Energica Experia: Die E-Reiseenduro

Angesichts kleiner Akkus gibt es bisher keine elektrischen Reisenenduros. Energica wird das mit der Experia bald ändern.

Reisen per Elektromotorrad? Angesichts der kleinen Akkus in den Zweirädern scheint diese Kombination nicht zu passen. Und doch bringt die italienische Zweiradmarke Energica mit der Experia im Herbst als erster Motorradhersteller überhaupt eine rein elektrisch angetriebene Reiseenduro auf den Markt. Dank einer neuen Antriebsgeneration und 22,5 kWh großer Batterie soll der hochbeinige Einspurstromer im reinen Stadtverkehr bis zu 420 Kilometer weit fahren.

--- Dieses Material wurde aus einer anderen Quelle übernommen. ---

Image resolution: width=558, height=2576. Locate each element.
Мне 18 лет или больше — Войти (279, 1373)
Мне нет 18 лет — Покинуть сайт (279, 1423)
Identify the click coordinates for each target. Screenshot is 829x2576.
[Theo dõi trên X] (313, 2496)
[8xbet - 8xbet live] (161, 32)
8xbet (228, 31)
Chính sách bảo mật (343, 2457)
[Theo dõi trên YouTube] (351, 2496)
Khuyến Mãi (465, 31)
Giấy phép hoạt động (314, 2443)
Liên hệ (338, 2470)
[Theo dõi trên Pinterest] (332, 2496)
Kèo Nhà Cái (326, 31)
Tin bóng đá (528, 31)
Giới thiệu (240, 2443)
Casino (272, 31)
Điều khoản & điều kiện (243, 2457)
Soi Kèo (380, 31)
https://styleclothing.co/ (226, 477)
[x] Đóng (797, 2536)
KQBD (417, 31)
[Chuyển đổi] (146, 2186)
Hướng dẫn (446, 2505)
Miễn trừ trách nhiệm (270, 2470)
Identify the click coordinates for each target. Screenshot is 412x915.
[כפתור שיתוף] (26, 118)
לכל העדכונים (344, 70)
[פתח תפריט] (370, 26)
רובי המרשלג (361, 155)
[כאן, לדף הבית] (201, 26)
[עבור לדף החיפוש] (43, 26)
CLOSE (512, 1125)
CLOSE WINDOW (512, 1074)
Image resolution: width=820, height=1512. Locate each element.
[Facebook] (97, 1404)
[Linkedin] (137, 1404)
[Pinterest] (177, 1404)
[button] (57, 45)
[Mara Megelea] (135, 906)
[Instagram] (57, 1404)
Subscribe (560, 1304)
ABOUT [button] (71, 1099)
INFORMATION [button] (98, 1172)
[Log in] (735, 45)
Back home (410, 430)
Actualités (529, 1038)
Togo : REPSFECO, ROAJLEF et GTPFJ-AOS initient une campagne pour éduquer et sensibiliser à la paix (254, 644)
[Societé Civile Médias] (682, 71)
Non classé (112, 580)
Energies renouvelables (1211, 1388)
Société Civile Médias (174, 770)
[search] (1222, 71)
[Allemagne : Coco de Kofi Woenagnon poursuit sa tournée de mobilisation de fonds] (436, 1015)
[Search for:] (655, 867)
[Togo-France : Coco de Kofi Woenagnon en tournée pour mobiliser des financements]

Laut WMTC-Messzyklus bleiben allerdings nur noch 222 Kilometer übrig. Bei flotten Überlandfahrten dürfte die Reichweite weiter sinken. An einer Gleichstrom-Ladesäule lassen sich bis zu 24 kW Ladeleistung abrufen, was ein Befüllen von 0 bis 80 Prozent in 40 Minuten erlaubt. An einer Haushaltssteckdose sind bis zu 3 kW abrufbar.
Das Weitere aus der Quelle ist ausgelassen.